Saturday, December 7, 2013

That One Show Where Malcom's Dad Cooks Meth in His Underwear

      I wanted to challenge myself and create an image with a retro-movie poster influence. My focus wasn't divided by having to build the characters, world or narrative. I simply focused on design and layouts. Unfortunately, things did not go as well as I hoped on this one. The painted tiles and elements don't quite set into the background and it could use some more narrative references. That said, I felt I got what I wanted from it and it is time to move on.

      The reason I chose the show was because I appreciated the attempts at confronting audiences with some dark realities. At times it was bold enough to toss traditional worries about character likability or being too depressing. American culture is becoming increasingly consumed with comfort, self-censorship and the chase for immediate, thoughtless satisfaction. So it should be appreciated when some one comes along and sticks our face in the ugliness we try so hard to ignore. Especially when it is done with media that is somewhat mainstream.

(The final piece, I had to cut it off. I could have kept working on it, but working on it occasionally in short bursts stunted the development and it was going to go much further under my hand,)

     The show can also provoke thought regarding morality and mortality. It gives the audience time and space to reflect during and after. This is in contrast to the era of memes and viral videos that quickly make a mockery of anything or transform it into a processed digital tablet dictating stale emotion. 
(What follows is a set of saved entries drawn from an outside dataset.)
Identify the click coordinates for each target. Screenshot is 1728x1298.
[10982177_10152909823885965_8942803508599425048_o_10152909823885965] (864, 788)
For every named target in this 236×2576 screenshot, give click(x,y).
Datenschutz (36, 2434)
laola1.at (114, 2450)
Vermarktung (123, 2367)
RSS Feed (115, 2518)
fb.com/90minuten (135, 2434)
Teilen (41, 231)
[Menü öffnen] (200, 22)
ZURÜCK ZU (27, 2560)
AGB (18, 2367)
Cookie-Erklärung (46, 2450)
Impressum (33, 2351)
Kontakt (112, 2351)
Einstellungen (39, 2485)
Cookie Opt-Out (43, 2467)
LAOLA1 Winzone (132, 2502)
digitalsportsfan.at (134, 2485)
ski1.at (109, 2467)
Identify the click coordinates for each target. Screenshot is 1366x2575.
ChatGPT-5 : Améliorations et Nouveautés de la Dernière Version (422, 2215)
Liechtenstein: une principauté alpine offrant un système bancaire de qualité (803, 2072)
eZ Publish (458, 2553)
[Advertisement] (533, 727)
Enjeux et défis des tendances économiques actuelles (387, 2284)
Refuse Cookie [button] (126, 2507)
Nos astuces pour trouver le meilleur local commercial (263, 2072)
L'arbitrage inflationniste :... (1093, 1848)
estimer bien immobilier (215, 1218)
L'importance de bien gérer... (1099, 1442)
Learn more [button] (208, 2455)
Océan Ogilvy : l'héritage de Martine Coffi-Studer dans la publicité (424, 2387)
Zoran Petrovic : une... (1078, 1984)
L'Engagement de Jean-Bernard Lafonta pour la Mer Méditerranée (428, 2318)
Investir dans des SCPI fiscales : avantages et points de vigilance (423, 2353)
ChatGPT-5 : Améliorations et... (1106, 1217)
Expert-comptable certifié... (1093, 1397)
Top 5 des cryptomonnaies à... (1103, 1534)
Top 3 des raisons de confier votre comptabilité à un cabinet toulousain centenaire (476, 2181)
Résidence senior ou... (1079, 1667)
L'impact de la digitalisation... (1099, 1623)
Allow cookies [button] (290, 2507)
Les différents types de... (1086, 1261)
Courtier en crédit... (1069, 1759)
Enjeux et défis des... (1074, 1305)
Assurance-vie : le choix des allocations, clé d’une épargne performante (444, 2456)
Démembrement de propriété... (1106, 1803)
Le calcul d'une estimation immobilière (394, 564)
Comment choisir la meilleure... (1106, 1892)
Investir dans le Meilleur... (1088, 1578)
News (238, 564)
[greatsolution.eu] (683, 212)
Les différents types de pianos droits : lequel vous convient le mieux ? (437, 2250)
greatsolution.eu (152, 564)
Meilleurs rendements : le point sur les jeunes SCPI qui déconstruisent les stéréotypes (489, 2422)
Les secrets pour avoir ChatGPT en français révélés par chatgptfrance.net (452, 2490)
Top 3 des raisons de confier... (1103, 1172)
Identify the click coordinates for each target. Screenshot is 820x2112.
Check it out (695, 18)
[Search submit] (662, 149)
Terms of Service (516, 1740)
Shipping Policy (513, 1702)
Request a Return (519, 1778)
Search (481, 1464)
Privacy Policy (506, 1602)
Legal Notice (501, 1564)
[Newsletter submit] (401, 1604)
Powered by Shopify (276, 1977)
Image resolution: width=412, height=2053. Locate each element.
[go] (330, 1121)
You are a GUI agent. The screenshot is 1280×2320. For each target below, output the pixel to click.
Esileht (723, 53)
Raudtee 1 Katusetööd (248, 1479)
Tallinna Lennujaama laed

     Anyway! For this the goal was to focus on design. So I constructed many sketches from reference while trying to maintain some personal flair. So I was avoiding doing direct copies. As I worked on it I took moments to make sure I was understanding the planes, form and why the light was working the way it was.

     I did many rapid sketches without erasing and with a brush that mimicked an ink pen. So the line I put down was the line I had to make work. The goal was to build confidence and understanding of the forms. It also was a way to play around with ways I can define style.

(Quick sketches, no erasing, not worrying about them looking good. It was about what is going on in my brain not on the canvas.)

(A quick design sketch, trying to capture a certain energy and composition.)

(Jesse, the character on the bottom left, looked ugly and nothing like Jesse)

(The likeness is still a bit off, but it captures the darker feel I wanted to capture in his depiction.)

 (A value pass that is very rough. Making sure the depth and forms are working with the angular style.)

 (This is a rough color pass. Color's don't need to be dead on at this point. Simply blocking in and refining the pallet.)

 (I began to feel the background design was off so I decided to experiment with changing the negative space and color. Not sure if this was working after looking at it a few seconds.)

 (Checking the value design and making sure there is a nice balance between the dark and light tones. Pushing design further I take an extra step to use value blocks to assist in guiding the and framing. Some adjustment needed to be made to balance the contrast and use it in away that guides the eye.)